■ **Work instruction**
Examine the records and identify each line that includes the string "beside". Copy those lines.

Material for the task section start

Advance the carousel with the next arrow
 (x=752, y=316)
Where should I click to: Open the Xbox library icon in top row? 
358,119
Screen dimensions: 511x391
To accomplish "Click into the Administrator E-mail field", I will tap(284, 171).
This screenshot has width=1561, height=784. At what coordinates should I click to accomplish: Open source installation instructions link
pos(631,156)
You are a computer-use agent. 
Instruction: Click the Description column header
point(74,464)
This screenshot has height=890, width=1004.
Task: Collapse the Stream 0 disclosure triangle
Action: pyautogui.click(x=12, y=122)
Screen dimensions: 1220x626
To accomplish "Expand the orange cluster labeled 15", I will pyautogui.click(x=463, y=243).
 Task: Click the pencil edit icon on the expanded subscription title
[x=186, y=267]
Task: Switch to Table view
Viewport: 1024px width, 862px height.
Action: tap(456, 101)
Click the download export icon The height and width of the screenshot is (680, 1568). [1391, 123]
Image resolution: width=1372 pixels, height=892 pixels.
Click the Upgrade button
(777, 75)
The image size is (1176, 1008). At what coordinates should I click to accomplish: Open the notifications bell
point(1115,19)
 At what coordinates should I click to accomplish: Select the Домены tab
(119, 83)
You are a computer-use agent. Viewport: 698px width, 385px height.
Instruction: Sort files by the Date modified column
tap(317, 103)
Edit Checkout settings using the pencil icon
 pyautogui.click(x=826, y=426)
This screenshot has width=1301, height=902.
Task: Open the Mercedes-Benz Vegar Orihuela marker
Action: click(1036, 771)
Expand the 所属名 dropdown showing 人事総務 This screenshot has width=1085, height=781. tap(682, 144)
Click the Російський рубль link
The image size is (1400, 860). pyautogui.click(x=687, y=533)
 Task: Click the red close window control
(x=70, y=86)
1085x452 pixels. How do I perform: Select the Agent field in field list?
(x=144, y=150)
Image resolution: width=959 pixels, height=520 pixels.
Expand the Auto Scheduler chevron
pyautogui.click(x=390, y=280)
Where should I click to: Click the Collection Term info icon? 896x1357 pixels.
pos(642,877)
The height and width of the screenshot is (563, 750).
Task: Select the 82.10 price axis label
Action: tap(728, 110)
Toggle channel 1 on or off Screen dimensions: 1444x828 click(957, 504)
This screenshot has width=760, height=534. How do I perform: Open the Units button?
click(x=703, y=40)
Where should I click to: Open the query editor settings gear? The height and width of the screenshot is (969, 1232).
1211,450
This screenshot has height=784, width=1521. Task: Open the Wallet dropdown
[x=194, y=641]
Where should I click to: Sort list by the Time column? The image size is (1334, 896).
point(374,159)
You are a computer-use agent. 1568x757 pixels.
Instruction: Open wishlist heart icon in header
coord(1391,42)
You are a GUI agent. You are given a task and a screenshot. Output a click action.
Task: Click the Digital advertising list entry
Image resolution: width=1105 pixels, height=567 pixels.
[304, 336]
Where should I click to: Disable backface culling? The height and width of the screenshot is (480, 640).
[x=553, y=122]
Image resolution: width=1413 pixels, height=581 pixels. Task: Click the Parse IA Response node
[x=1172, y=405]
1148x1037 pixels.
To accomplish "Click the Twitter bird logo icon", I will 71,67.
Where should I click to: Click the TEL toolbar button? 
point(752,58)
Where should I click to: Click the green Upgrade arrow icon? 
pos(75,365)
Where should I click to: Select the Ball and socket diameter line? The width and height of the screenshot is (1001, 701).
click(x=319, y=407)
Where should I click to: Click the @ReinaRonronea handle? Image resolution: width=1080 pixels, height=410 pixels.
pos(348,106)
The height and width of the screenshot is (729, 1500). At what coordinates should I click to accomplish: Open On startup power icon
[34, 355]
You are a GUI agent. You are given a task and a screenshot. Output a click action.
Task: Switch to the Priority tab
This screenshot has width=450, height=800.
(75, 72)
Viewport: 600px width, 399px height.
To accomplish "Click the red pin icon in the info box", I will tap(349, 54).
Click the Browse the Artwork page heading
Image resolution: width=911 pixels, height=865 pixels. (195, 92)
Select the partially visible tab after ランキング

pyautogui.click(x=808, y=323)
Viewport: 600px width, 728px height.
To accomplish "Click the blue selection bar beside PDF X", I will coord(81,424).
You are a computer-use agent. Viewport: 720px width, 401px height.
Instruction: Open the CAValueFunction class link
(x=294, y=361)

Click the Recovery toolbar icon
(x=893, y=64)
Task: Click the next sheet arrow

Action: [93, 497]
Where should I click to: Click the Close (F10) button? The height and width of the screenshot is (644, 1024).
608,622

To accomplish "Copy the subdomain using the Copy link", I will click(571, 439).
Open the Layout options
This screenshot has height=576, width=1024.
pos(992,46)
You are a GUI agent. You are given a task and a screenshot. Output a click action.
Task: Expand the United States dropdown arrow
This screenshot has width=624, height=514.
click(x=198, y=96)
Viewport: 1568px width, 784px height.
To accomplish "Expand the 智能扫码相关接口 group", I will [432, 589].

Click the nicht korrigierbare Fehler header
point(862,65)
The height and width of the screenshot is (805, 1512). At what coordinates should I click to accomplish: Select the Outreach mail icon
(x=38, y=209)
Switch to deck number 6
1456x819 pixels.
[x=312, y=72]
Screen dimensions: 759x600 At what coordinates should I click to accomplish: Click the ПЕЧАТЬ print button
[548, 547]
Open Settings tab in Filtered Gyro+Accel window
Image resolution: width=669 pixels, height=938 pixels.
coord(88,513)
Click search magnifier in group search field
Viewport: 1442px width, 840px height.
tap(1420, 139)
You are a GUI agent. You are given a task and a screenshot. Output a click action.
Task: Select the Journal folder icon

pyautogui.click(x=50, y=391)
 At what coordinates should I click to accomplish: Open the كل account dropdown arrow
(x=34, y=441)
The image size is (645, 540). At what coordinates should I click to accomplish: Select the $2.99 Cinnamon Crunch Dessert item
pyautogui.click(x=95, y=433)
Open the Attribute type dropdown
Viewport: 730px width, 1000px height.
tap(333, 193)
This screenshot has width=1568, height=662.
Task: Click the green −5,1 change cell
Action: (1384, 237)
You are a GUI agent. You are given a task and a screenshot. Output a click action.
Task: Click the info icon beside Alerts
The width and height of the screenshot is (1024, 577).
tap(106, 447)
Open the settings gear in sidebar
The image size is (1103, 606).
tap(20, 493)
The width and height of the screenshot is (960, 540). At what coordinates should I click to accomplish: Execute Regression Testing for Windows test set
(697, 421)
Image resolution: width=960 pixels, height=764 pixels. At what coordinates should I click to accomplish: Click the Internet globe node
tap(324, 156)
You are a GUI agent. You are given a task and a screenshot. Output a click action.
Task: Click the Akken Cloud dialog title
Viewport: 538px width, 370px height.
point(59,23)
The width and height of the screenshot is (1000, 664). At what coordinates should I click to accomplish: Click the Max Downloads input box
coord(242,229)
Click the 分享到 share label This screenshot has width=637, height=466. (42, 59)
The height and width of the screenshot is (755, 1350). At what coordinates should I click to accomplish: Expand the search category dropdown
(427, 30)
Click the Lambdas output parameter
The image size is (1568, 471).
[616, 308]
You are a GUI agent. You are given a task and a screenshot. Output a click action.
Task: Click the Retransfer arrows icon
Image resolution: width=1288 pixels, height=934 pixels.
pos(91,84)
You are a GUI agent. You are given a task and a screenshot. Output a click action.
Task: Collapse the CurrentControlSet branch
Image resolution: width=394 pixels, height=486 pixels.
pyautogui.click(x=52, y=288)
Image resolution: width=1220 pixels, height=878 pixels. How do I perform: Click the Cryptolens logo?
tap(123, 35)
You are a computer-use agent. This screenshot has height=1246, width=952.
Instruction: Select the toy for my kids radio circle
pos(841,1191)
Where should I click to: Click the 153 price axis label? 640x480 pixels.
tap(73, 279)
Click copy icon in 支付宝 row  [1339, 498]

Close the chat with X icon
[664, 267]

Material for the task section end

■ **Answer to the problem**
To accomplish "Click the blue selection bar beside PDF X", I will coord(81,424).
Task: Click the info icon beside Alerts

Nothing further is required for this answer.